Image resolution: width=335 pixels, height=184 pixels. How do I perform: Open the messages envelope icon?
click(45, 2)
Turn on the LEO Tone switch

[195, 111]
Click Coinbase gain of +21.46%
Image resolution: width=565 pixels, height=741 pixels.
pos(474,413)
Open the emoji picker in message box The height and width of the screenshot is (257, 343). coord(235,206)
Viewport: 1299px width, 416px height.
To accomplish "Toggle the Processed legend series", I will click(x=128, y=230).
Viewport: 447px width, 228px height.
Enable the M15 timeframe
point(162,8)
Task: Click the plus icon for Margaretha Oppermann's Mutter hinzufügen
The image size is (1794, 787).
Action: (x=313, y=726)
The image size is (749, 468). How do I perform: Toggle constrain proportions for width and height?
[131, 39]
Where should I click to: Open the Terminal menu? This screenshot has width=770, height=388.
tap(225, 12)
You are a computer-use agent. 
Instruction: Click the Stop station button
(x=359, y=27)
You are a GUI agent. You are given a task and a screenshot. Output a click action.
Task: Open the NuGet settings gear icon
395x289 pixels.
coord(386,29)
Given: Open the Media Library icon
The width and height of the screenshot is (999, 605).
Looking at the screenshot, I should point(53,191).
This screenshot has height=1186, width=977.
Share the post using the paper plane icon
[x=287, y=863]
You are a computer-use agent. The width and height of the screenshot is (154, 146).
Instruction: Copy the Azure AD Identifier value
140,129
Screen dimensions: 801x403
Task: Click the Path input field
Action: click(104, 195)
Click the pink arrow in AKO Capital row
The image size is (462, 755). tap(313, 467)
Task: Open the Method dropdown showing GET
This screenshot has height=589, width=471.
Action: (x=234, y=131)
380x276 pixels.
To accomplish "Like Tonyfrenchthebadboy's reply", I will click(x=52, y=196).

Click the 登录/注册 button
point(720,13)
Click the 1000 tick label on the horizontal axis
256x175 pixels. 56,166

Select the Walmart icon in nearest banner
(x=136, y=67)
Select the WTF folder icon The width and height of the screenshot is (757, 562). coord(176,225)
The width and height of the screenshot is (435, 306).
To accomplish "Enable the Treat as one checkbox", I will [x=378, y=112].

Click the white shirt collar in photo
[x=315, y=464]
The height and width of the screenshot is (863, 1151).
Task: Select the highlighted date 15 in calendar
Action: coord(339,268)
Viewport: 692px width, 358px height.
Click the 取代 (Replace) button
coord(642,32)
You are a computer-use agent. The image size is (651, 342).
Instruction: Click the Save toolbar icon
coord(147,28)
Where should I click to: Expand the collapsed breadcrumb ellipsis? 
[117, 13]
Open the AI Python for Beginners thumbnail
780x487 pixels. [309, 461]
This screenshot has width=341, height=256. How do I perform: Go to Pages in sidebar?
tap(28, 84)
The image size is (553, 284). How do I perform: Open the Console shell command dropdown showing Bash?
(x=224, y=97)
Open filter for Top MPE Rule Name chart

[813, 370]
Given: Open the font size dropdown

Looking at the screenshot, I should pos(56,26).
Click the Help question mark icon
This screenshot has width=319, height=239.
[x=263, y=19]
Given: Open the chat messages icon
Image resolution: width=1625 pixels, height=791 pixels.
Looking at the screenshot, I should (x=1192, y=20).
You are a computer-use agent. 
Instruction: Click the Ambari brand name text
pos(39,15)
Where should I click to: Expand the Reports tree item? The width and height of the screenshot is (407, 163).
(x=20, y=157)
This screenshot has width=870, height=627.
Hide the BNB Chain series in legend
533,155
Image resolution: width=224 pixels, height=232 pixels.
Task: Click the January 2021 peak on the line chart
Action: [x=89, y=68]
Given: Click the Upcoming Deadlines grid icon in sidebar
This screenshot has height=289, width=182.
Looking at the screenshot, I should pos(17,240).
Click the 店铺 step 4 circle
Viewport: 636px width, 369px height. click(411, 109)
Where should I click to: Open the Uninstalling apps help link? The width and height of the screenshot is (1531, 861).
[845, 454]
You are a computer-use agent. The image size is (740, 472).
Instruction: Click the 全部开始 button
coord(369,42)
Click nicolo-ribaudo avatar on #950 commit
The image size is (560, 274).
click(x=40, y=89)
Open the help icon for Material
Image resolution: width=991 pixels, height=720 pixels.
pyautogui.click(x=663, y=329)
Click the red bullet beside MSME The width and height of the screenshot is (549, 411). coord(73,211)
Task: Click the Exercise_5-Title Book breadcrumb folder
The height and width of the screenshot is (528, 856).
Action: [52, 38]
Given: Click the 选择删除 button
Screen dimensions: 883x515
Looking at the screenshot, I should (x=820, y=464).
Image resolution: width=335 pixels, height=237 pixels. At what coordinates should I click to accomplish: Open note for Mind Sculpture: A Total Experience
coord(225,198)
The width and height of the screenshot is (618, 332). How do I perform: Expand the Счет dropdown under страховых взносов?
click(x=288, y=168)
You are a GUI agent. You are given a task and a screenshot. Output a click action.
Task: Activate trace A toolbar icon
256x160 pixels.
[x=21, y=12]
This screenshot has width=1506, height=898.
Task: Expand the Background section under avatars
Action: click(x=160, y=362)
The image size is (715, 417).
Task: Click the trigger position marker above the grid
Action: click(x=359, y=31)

- What is being asked -
Provide an exact transcription of every entry above.

- Completed task -
Image resolution: width=335 pixels, height=184 pixels. How do I perform: Open the messages envelope icon?
click(45, 2)
Turn on the LEO Tone switch

[195, 111]
Click Coinbase gain of +21.46%
Image resolution: width=565 pixels, height=741 pixels.
pos(474,413)
Open the emoji picker in message box The height and width of the screenshot is (257, 343). coord(235,206)
Viewport: 1299px width, 416px height.
To accomplish "Toggle the Processed legend series", I will click(x=128, y=230).
Viewport: 447px width, 228px height.
Enable the M15 timeframe
point(162,8)
Task: Click the plus icon for Margaretha Oppermann's Mutter hinzufügen
The image size is (1794, 787).
Action: (x=313, y=726)
The image size is (749, 468). How do I perform: Toggle constrain proportions for width and height?
[131, 39]
Where should I click to: Open the Terminal menu? This screenshot has width=770, height=388.
tap(225, 12)
You are a computer-use agent. 
Instruction: Click the Stop station button
(x=359, y=27)
You are a GUI agent. You are given a task and a screenshot. Output a click action.
Task: Open the NuGet settings gear icon
395x289 pixels.
coord(386,29)
Given: Open the Media Library icon
The width and height of the screenshot is (999, 605).
Looking at the screenshot, I should point(53,191).
This screenshot has height=1186, width=977.
Share the post using the paper plane icon
[x=287, y=863]
You are a computer-use agent. The width and height of the screenshot is (154, 146).
Instruction: Copy the Azure AD Identifier value
140,129
Screen dimensions: 801x403
Task: Click the Path input field
Action: click(104, 195)
Click the pink arrow in AKO Capital row
The image size is (462, 755). tap(313, 467)
Task: Open the Method dropdown showing GET
This screenshot has height=589, width=471.
Action: (x=234, y=131)
380x276 pixels.
To accomplish "Like Tonyfrenchthebadboy's reply", I will click(x=52, y=196).

Click the 登录/注册 button
point(720,13)
Click the 1000 tick label on the horizontal axis
256x175 pixels. 56,166

Select the Walmart icon in nearest banner
(x=136, y=67)
Select the WTF folder icon The width and height of the screenshot is (757, 562). coord(176,225)
The width and height of the screenshot is (435, 306).
To accomplish "Enable the Treat as one checkbox", I will [x=378, y=112].

Click the white shirt collar in photo
[x=315, y=464]
The height and width of the screenshot is (863, 1151).
Task: Select the highlighted date 15 in calendar
Action: coord(339,268)
Viewport: 692px width, 358px height.
Click the 取代 (Replace) button
coord(642,32)
You are a computer-use agent. The image size is (651, 342).
Instruction: Click the Save toolbar icon
coord(147,28)
Where should I click to: Expand the collapsed breadcrumb ellipsis? 
[117, 13]
Open the AI Python for Beginners thumbnail
780x487 pixels. [309, 461]
This screenshot has width=341, height=256. How do I perform: Go to Pages in sidebar?
tap(28, 84)
The image size is (553, 284). How do I perform: Open the Console shell command dropdown showing Bash?
(x=224, y=97)
Open filter for Top MPE Rule Name chart

[813, 370]
Given: Open the font size dropdown

Looking at the screenshot, I should pos(56,26).
Click the Help question mark icon
This screenshot has width=319, height=239.
[x=263, y=19]
Given: Open the chat messages icon
Image resolution: width=1625 pixels, height=791 pixels.
Looking at the screenshot, I should (x=1192, y=20).
You are a computer-use agent. 
Instruction: Click the Ambari brand name text
pos(39,15)
Where should I click to: Expand the Reports tree item? The width and height of the screenshot is (407, 163).
(x=20, y=157)
This screenshot has width=870, height=627.
Hide the BNB Chain series in legend
533,155
Image resolution: width=224 pixels, height=232 pixels.
Task: Click the January 2021 peak on the line chart
Action: [x=89, y=68]
Given: Click the Upcoming Deadlines grid icon in sidebar
This screenshot has height=289, width=182.
Looking at the screenshot, I should pos(17,240).
Click the 店铺 step 4 circle
Viewport: 636px width, 369px height. click(411, 109)
Where should I click to: Open the Uninstalling apps help link? The width and height of the screenshot is (1531, 861).
[845, 454]
You are a computer-use agent. The image size is (740, 472).
Instruction: Click the 全部开始 button
coord(369,42)
Click nicolo-ribaudo avatar on #950 commit
The image size is (560, 274).
click(x=40, y=89)
Open the help icon for Material
Image resolution: width=991 pixels, height=720 pixels.
pyautogui.click(x=663, y=329)
Click the red bullet beside MSME The width and height of the screenshot is (549, 411). coord(73,211)
Task: Click the Exercise_5-Title Book breadcrumb folder
The height and width of the screenshot is (528, 856).
Action: [52, 38]
Given: Click the 选择删除 button
Screen dimensions: 883x515
Looking at the screenshot, I should (x=820, y=464).
Image resolution: width=335 pixels, height=237 pixels. At what coordinates should I click to accomplish: Open note for Mind Sculpture: A Total Experience
coord(225,198)
The width and height of the screenshot is (618, 332). How do I perform: Expand the Счет dropdown under страховых взносов?
click(x=288, y=168)
You are a GUI agent. You are given a task and a screenshot. Output a click action.
Task: Activate trace A toolbar icon
256x160 pixels.
[x=21, y=12]
This screenshot has width=1506, height=898.
Task: Expand the Background section under avatars
Action: click(x=160, y=362)
The image size is (715, 417).
Task: Click the trigger position marker above the grid
Action: click(x=359, y=31)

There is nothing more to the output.